READING TEXT:
But quelling these concerns is a matter of explaining the science and impact of trials in everyday terms. When Fairley speaks with patients on a personal level and explains that everything from a dog’s heart medication to Advil to cancer medications were once tested in clinical trials, they begin to get it. Then, when she tells them that they’re going to get a medication — whether it’s the standard of care or new drug candidate — they’re even more on board.
"My question in these campaigns is ‘What's Black about it?’ You've got to show that you really care about the audience and are willing to invest in it."
Ricki Fairley
CEO, Touch, The Black Breast Cancer Alliance
Of course, the other major piece of the puzzle is who is relaying the message. Familiar faces, like the Black grandmotherly figure at the door in Fairley’s dream world, are integral.
“They don't trust doctors; they don't trust researchers. They trust other ‘breasties,’” Fairley said of the patients she works with. “Right now, they're going to Dr. Google and they're seeing pronouns like ‘you’ and ‘they.’ When they come to our site, the pronouns are ‘we’ and ‘us.’”
The small difference in language lets the patients know that they’re rather part of a broader movement. Touch extends that message by exclusively featuring Black breast cancer survivors in the informational videos on its site so that patients are hearing the message from people who not only look like them but have been in their shoes.
However, for representative messaging to work, it must be carried through all materials. For instance, Fairley pointed to a Big Pharma campaign on Facebook for a pneumonia vaccine that “had these beautiful ads with a cute little Black couple and the beautiful Black ladies,” but then linked to a website exclusively featuring images of white patients.
“It's like bait and switch. I immediately lost trust because they weren't intentional about their message,” she said. “My question in these campaigns is ‘What's Black about it?’ You've got to show that you really care about the audience and are willing to invest in it.”
A community affair
Changing individual patients’ minds might not be enough. After all, when a patient decides to enter a clinical trial, their whole support network also needs to be on board with the decision. And when mistrust is pervasive, that’s a lot more difficult.

SOURCE DATA:
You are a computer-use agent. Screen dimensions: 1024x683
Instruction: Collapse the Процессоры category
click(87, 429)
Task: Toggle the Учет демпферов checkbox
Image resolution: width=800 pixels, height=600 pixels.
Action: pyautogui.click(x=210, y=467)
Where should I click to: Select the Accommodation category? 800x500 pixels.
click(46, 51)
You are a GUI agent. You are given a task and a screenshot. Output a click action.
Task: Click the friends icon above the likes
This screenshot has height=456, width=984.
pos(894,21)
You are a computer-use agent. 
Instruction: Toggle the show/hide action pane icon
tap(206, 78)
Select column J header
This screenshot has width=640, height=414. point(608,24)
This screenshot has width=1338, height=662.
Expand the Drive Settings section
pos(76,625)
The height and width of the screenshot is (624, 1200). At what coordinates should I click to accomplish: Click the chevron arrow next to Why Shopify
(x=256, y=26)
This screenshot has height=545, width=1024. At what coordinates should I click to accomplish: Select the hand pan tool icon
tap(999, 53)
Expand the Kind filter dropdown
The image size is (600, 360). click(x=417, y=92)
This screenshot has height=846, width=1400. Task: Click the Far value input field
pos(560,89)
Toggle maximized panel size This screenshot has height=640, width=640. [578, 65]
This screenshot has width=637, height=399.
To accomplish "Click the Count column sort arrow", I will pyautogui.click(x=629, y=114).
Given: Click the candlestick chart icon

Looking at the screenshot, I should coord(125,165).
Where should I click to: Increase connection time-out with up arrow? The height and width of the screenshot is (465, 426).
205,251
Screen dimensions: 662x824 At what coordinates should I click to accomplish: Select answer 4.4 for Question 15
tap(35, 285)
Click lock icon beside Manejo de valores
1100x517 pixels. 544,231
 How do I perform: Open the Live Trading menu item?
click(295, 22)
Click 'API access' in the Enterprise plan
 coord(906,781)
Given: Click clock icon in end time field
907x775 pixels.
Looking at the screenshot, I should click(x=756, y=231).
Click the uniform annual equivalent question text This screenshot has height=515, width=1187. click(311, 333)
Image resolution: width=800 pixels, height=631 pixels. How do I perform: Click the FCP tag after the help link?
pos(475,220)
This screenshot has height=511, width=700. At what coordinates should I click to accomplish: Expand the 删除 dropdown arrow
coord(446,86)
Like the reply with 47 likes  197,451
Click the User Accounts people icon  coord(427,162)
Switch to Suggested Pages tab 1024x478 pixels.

EXERCISE PROMPT: From the clinical trials article, write out the passage that opens with the words containing "Ricki Fairley" and closes with "world, are integral.", word for word.

OUTPUT FOR THIS TASK:
Ricki Fairley
CEO, Touch, The Black Breast Cancer Alliance
Of course, the other major piece of the puzzle is who is relaying the message. Familiar faces, like the Black grandmotherly figure at the door in Fairley’s dream world, are integral.